Je suis touchée par l'amitié de Janna et par sa naïveté, à moins que ce ne soit son sens de l'humour, mais franchement...

Il y a bien longtemps que je n'y crois plus, aux vertus de la poudre de perlimpinpin.

camionneuse a dit...

Merci André,

J'espère que tu vas mieux côté grippe et que ce n'est pas moi qui te l'ai transmise virtuellement.

Jean, on dirait que tu nous décris ton autobus ! Et puis faut pas trop exagérer, je n'ai pas de talent théâtral...

Choubine,

Voici une preuve que tu es irremplaçable ! Et je sais bien que ce n’est pas le robot de Google qui va faire le boulot que tu fais magnifiquement bien. Je ne m’attendais pas à moins de toi qui est si méticuleuse sur les mots. C’est sans doute cet outil qu’utilisent les Chinois pour traduire leurs produits.

Pour ma part, j’ai été surprise de voir mon site entièrement transformé (charcuté, bousillé, rogné…). Mais malgré tout, Janna pourra reconnaître son chien que je parle de ses fleurs et de son laminé de Van Ghog. Pas de doute qu’elle aura plus de questions la prochaine fois que je la verrai!

Anonyme a dit...

Flattery will lead you nowhere, Sandra. La traduction, c'est un vrai métier, un métier qui a ses exigences particulières; et je dirai carrément, puisque cela me tourneboule depuis hier soir, qu'il faut en avoir une piètre opinion pour vanter la "magie" de Google.

Mais j'ai déjà été terriblement ignorante de ce qu'est la traduction, je ne dois pas l'oublier. Voici donc, pas seulement pour toi mais pour tous ceux qui sont du voyage et que cela pourrait intéresser, un lien menant au carnet Web d'une traductrice qui cite là-dessus le texte d'une collègue anglophone : http://www.andreanne.net/blog/index.php?2006/03/08/231-translation

L'exposé est en anglais; mais le paragraphe de présentation - en français - pose très bien le problème.

**TÂCHE COURTE A**
Recopiez une partie des commentaires sur la traduction : commencez aux mots « Pour ma part, j’ai » et arrêtez-vous après « je la verrai! ».
**TÂCHE COURTE B**
Les affirmations suivantes concordent-elles avec les commentaires sur la traduction ? Répondez par oui ou par non, puis citez les mots décisifs. (i) Camionneuse dit avoir un talent théâtral. (ii) Le commentaire signé Anonyme affirme que la traduction est un vrai métier. (iii) L'exposé accessible par le lien est rédigé en français.
**TÂCHE COURTE C**
Poursuivez les commentaires sur la traduction au-delà de leur dernière phrase.

**DONNÉES FOURNIES**
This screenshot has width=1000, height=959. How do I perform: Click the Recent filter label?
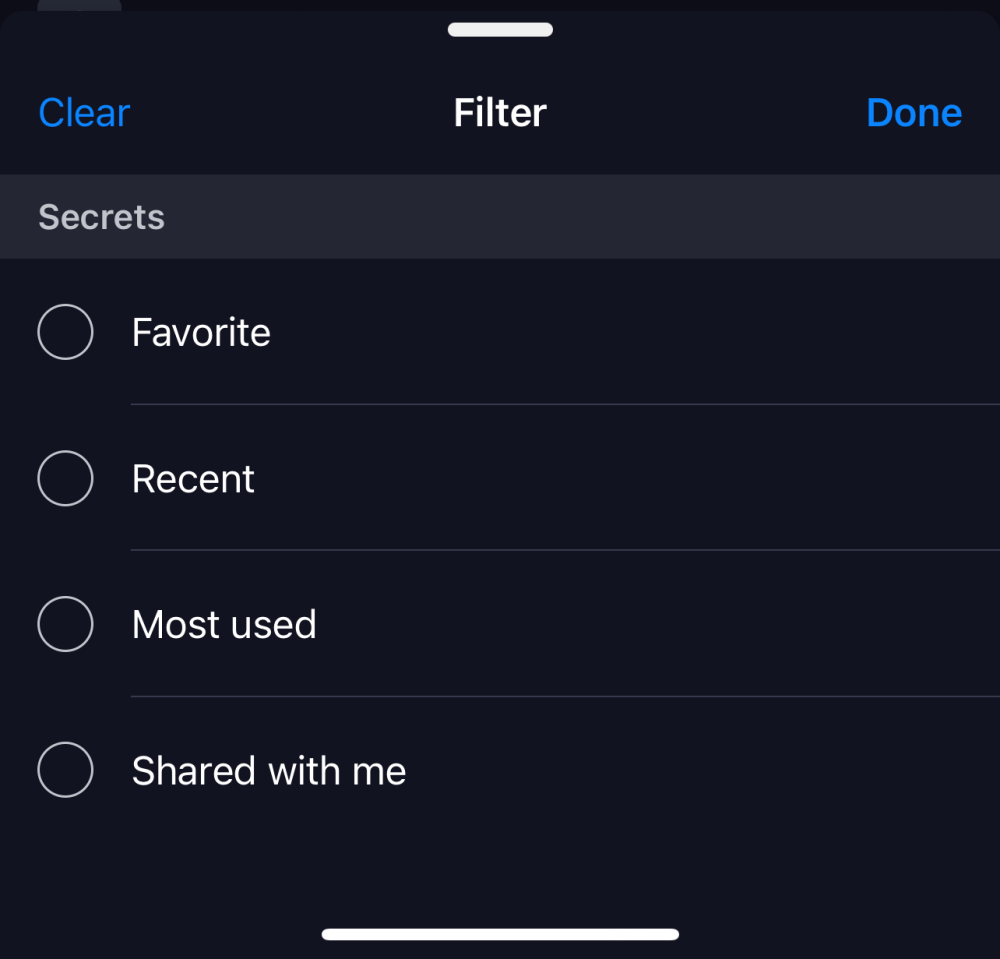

**RÉSULTAT A**
Pour ma part, j’ai été surprise de voir mon site entièrement transformé (charcuté, bousillé, rogné…). Mais malgré tout, Janna pourra reconnaître son chien que je parle de ses fleurs et de son laminé de Van Ghog. Pas de doute qu’elle aura plus de questions la prochaine fois que je la verrai!

**RÉSULTAT B**
(i) Non : « je n'ai pas de talent théâtral »
(ii) Oui : « La traduction, c'est un vrai métier »
(iii) Non : « L'exposé est en anglais »

**RÉSULTAT C**
Une mauvaise traduction, une traduction inintelligente, mot à mot, cela ne saurait favoriser la compréhension - pas plus entre les personnes qu'entre les peuples. Janna peut compter sur toi pour lui expliquer ce qu'elle n'aura pas compris, pour dissiper tout malentendu, c'est bien; mais les autres? Mieux vaudrait qu'ils se contentent de regarder les images. Une vraie traduction n'a pas besoin qu'on l'explique. Une vraie traduction se lit comme le texte original - se lit mieux, parfois, que le texte original.

Ils sont nombreux, au Canada, les vrais professionnels de la traduction. Je n'en connais pas qui s'extasieraient devant le charabia pondu par Google. Il n'y a pas que la vitesse qui compte; il faut aussi arriver à destination, sans trop de casse.

Anonyme a dit...

Salut.

Je viens de lire ton texte parlant de toutes ces heures non rémunérées que nous passons, ainsi que de la sensation que l'on ressent à être en attente, "attaché au camion à un endroit qu'on n'aurait pas choisi" (et qu'en plus ce soit considéré comme du temps de repos!). Bravo!

Signé: un camionneur heureux malgré tout!

camionneuse a dit...

Choubine

C'est vrai que c'est un peu fort dans mon texte. Je n'avais pas vraiment pris le temps de lire ce que Google avait craché, seulement quelques mots et ça m'avait paru formidable.

Ma première opinion était piètre certes, mais c'était une première impression, pas une analyse profonde de l'outil. C’est comme ça que ça ce passe sur la route, je n’ai pas le temps de tout lire et de tout analyser. Je ne voulais pas vous faire grimper dans les rideaux, surtout que vous êtes plusieurs traducteurs à me lire.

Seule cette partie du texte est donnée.